◆ **What to work on**
Every line from the one with "You are a computer-use agent. This" through the last line below should be repeated exactly; pictures stay out of the copy.

◆ **Stored data**
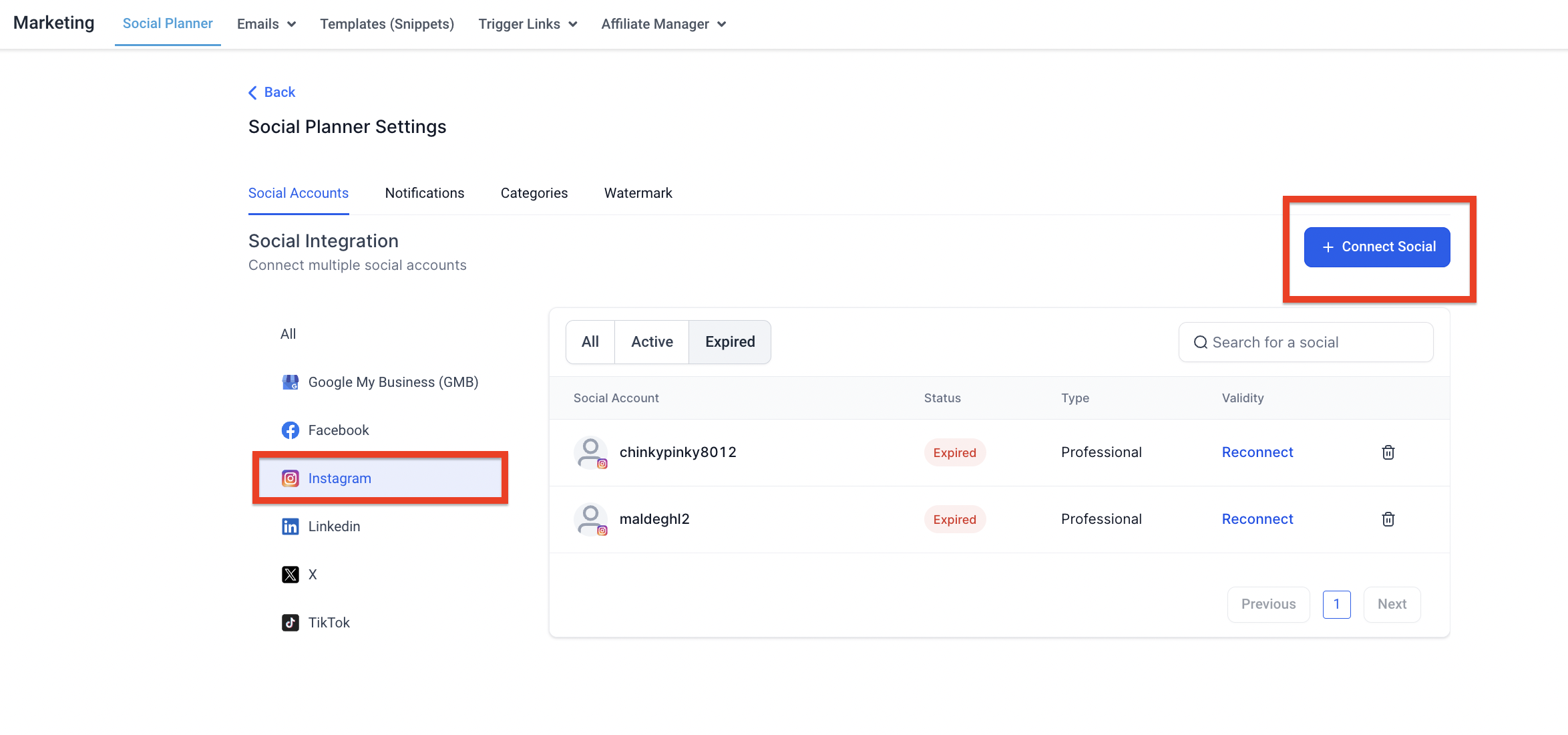Switch to the Notifications tab
This screenshot has width=1568, height=735.
425,193
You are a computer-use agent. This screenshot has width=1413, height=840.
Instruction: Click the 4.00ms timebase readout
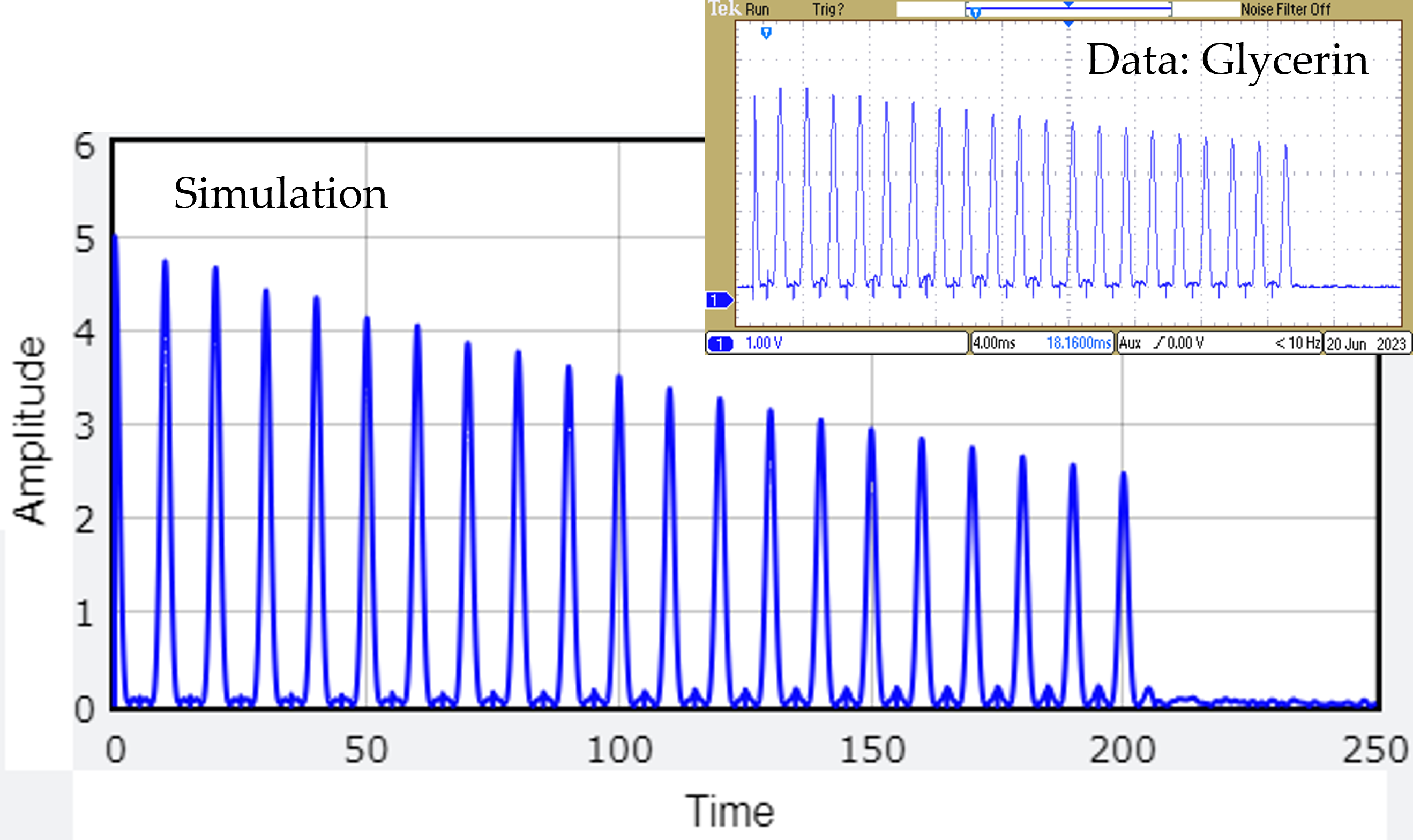point(994,343)
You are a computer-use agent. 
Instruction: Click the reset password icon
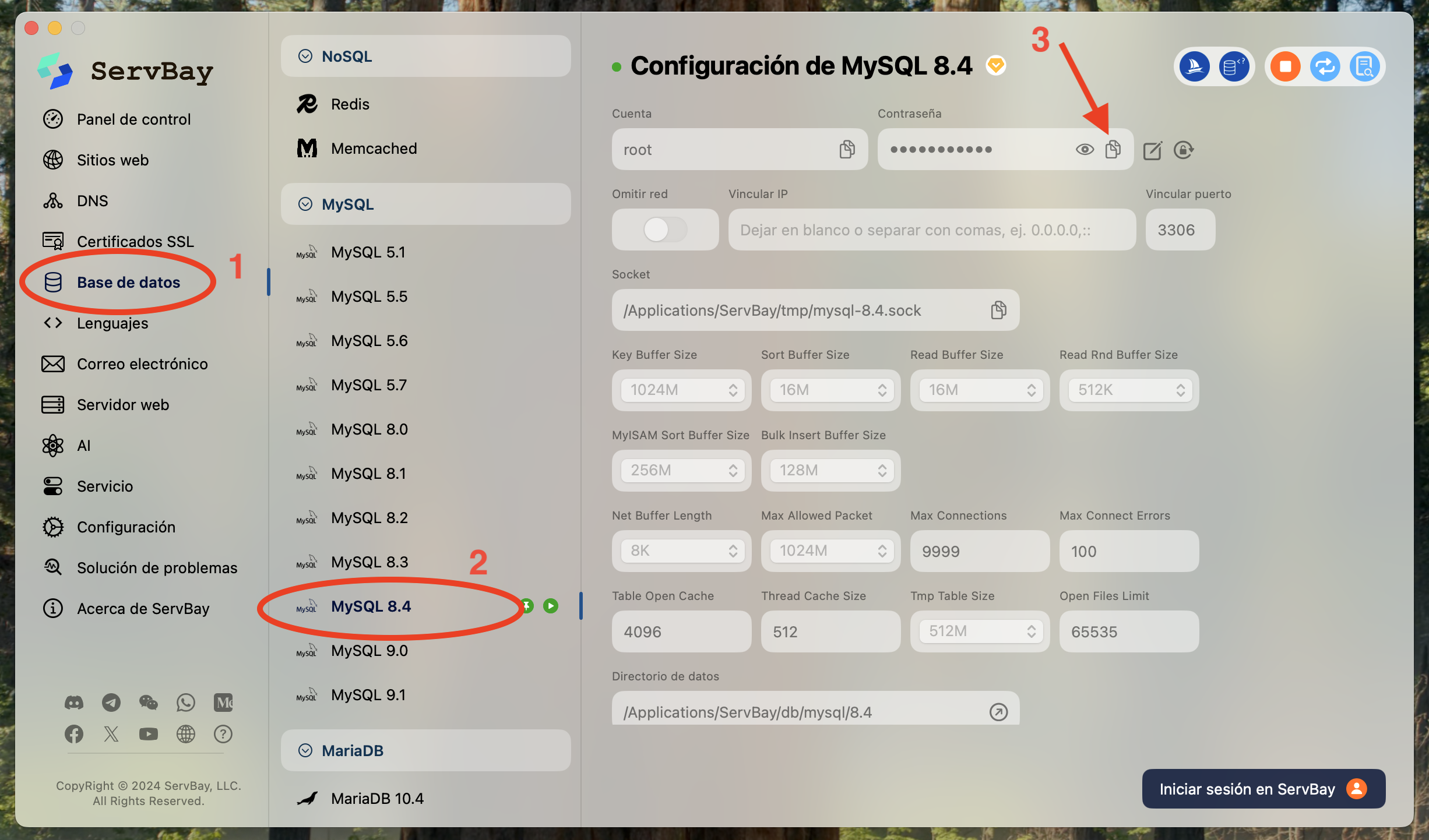1183,150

◆ **Problem solution**
You are a computer-use agent. This screenshot has width=1413, height=840.
Instruction: Click the 4.00ms timebase readout
point(994,343)
You are a computer-use agent. 
Instruction: Click the reset password icon
1183,150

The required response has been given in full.